Brief: Your answer should be the records again, unchanged in wording and free of images.

Record excerpts:
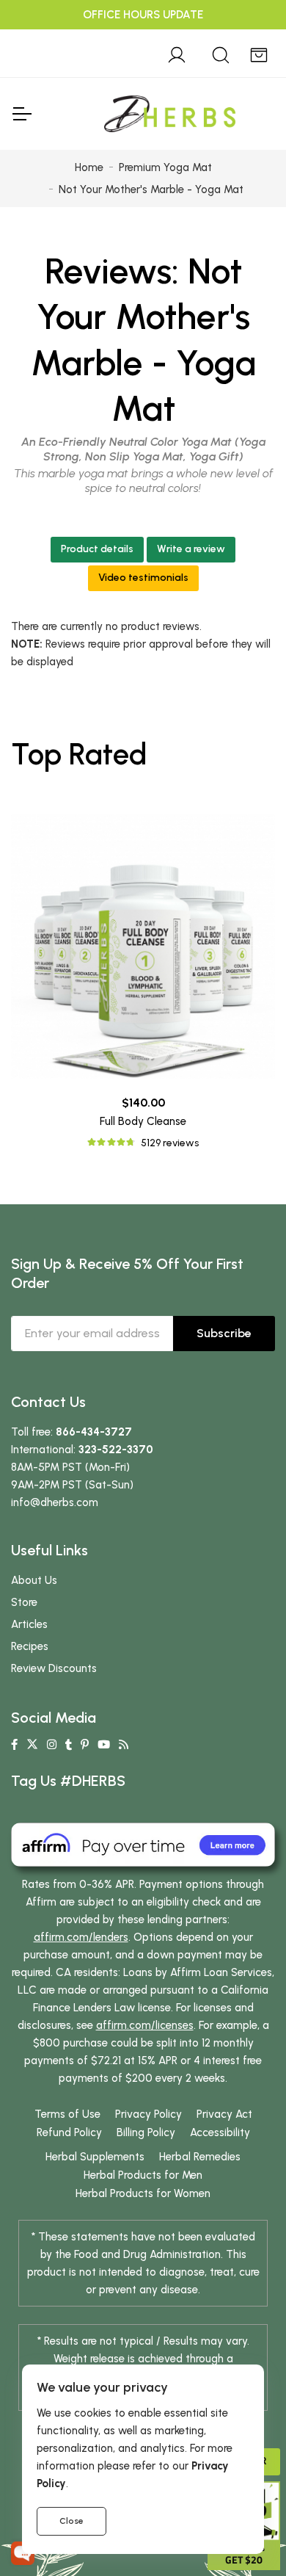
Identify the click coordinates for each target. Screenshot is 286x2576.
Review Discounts (54, 1668)
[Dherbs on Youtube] (104, 1744)
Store (24, 1602)
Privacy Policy (148, 2114)
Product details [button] (97, 549)
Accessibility (220, 2132)
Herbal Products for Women (143, 2193)
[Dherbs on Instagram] (51, 1744)
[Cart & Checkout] (259, 52)
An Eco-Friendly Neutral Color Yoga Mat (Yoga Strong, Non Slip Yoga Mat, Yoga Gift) (143, 449)
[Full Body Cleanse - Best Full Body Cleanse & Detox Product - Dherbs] (143, 946)
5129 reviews (170, 1143)
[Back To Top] (245, 41)
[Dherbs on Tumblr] (68, 1744)
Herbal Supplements (94, 2156)
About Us (34, 1580)
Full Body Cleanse (143, 1121)
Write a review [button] (191, 549)
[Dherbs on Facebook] (14, 1744)
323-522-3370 (115, 1449)
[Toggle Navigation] (21, 114)
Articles (29, 1624)
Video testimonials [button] (143, 577)
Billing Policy (146, 2132)
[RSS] (123, 1744)
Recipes (29, 1646)
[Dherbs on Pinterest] (85, 1744)
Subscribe (224, 1333)
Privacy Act (224, 2114)
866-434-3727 (94, 1432)
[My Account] (176, 52)
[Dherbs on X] (32, 1744)
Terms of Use (67, 2114)
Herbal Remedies (200, 2156)
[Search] (220, 52)
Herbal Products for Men (143, 2175)
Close (71, 2521)
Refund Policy (69, 2132)
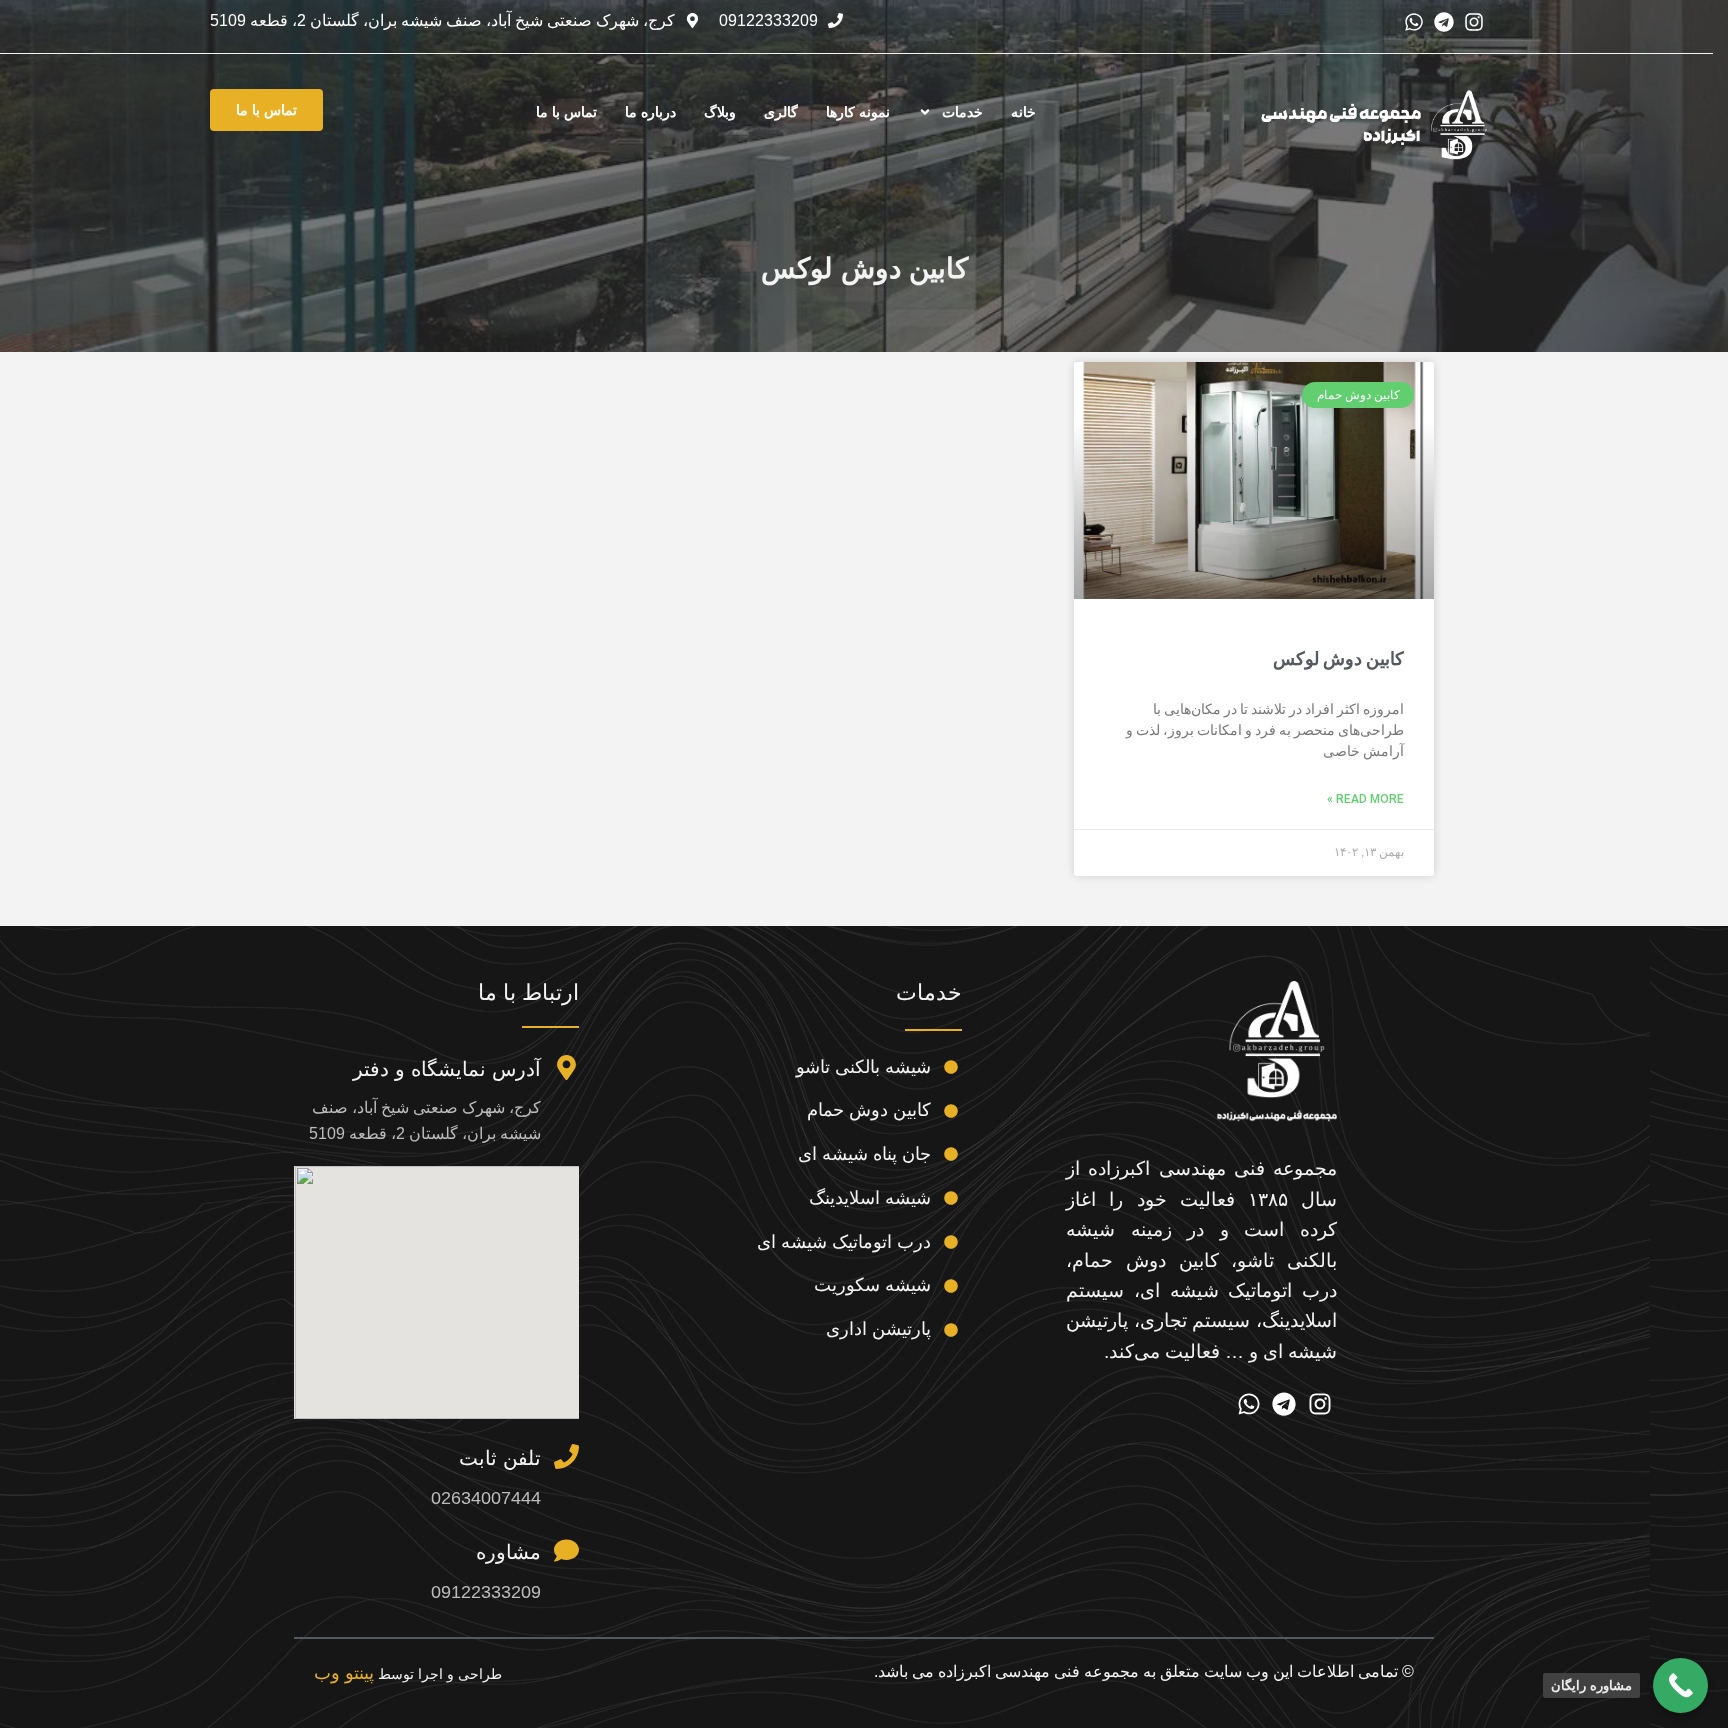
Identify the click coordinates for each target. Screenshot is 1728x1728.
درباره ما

Exercise result:
Identify the click coordinates for each target. Screenshot is 286x2576.
Review Discounts (54, 1668)
[Dherbs on Youtube] (104, 1744)
Store (24, 1602)
Privacy Policy (148, 2114)
Product details [button] (97, 549)
Accessibility (220, 2132)
Herbal Products for Women (143, 2193)
[Dherbs on Instagram] (51, 1744)
[Cart & Checkout] (259, 52)
An Eco-Friendly Neutral Color Yoga Mat (Yoga Strong, Non Slip Yoga Mat, Yoga Gift) (143, 449)
[Full Body Cleanse - Best Full Body Cleanse & Detox Product - Dherbs] (143, 946)
5129 reviews (170, 1143)
[Back To Top] (245, 41)
[Dherbs on Tumblr] (68, 1744)
Herbal Supplements (94, 2156)
About Us (34, 1580)
Full Body Cleanse (143, 1121)
Write a review [button] (191, 549)
[Dherbs on Facebook] (14, 1744)
323-522-3370 (115, 1449)
[Toggle Navigation] (21, 114)
Articles (29, 1624)
Video testimonials [button] (143, 577)
Billing Policy (146, 2132)
[RSS] (123, 1744)
Recipes (29, 1646)
[Dherbs on Pinterest] (85, 1744)
Subscribe (224, 1333)
Privacy Act (224, 2114)
866-434-3727 (94, 1432)
[My Account] (176, 52)
[Dherbs on X] (32, 1744)
Terms of Use (67, 2114)
Herbal Remedies (200, 2156)
[Search] (220, 52)
Herbal Products for Men (143, 2175)
Close (71, 2521)
Refund Policy (69, 2132)
Identify the click coordinates for each target. Screenshot is 1728x1728.
درباره ما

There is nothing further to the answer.